Many people mistake happiness to be synonymous to contentment. Paul states in Philippians 4:12, “I know what it is to be in need, and I know what it is to have plenty. I have learned the secret of being content in any and every situation, whether well fed or hungry, whether living in plenty or in want.“ Paul learned the secret of being content in every situation that he was faced with: He was a Pharisee who had a significant conversion to Christian discipleship, experienced the highs and the lows of being a missionary, and he was imprisoned twice, with the latter one resulting in eventual execution. I’m sure there were moments that Paul did not feel happy, but he somehow remained content.
After much contemplation of scriptures and prayers throughout the years, here’s my conclusion:
CONTENTMENT IS A COMPLETE SURRENDER AND UNCONDITIONAL TRUST IN GOD
One of the things I love doing is taking long road trips with my family. Throughout the years, we have driven to many states spanning from California all the way to Massachusetts as well as many of the states along the way and then some). My husband prefers to do the driving through the busy cities while I prefer to take over the driving through long stretch of (what seems to be) nothingness. Whether my husband or I are doing the driving, my daughter sits in the back and reads, plays games, naps, sings and chats with us without worrying about anything. Even when we had to drive through a massive summer rainstorm in Alabama or in dense fog in the nighttime through the mountains in Utah, she was content.

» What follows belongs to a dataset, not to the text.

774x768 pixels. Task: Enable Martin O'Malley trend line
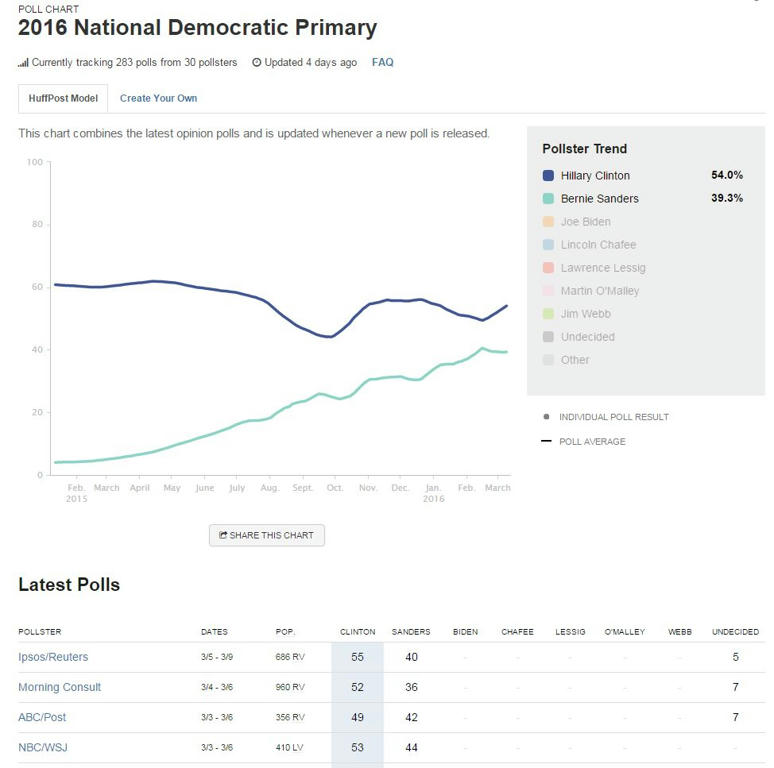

This contentment came from knowing that even though the last leg of the trips feel like they last forever, she fully trusted that mom and dad are responsible drivers and that as long as it is up to us, we will protect her and have her best interest in mind. This is a great lesson that I try to remember when I’m not feeling content.

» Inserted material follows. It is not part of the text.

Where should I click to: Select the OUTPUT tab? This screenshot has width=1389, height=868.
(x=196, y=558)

HAPPINESS IS A TEMPORARY FEELING BASED ON TEMPORARY THINGS
Growing up in the United States has great benefits such as freedom of choice, freedom of speech, freedom of religion, opportunities for wealth, many colleges/universities as well as numerous restaurants, shopping centers, recreational facilities and events such as sports and performing arts (although they are currently limited due to the pandemic). It’s an entertainment paradise. But in the midst of all the opportunities that we have access to, it’s quite easy to become unsatisfied with what we have. When we get what we want, we feel happy; but then six months down the line, we see that there’s an upgraded version of what we have… so we become unhappy with what we bought. Happiness generally seems to be tied to something temporary. Don’t get me wrong, I believe one can be both content and happy. I think happiness can be a byproduct of contentment, but it’s the state of contentment that will last even long after the feeling the happiness is gone.

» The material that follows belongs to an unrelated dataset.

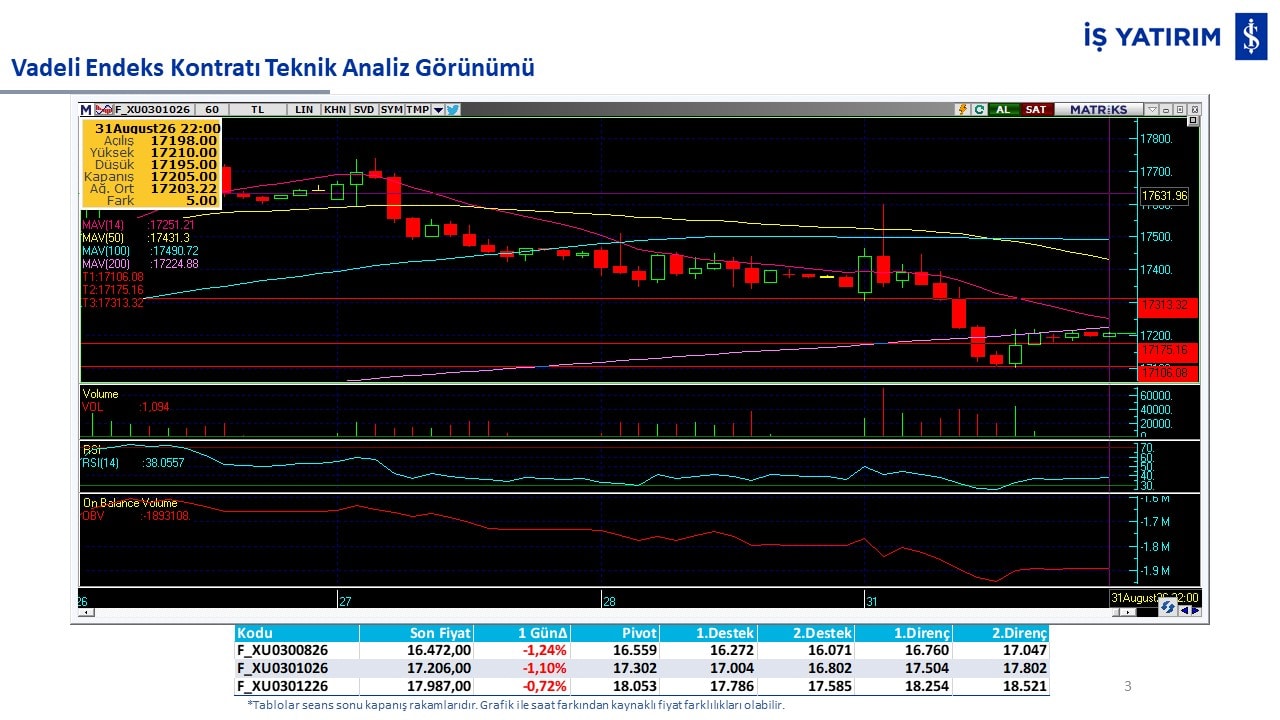Select the TMP template item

I can honestly say that I’ve been both happy and content. I can also truthfully admit that I’ve been sad but content… but because of my commitment to striving for contentment, the sadness doesn’t last for too long. When I feel (emotional) pain, I make every effort to not push it away but rather allow myself to feel it and find contentment in the middle of that pain.
For me, my contentment comes from knowing that God knows exactly what He’s doing with me and that I just need to sit back and enjoy the ride with complete trust that God’s got my back.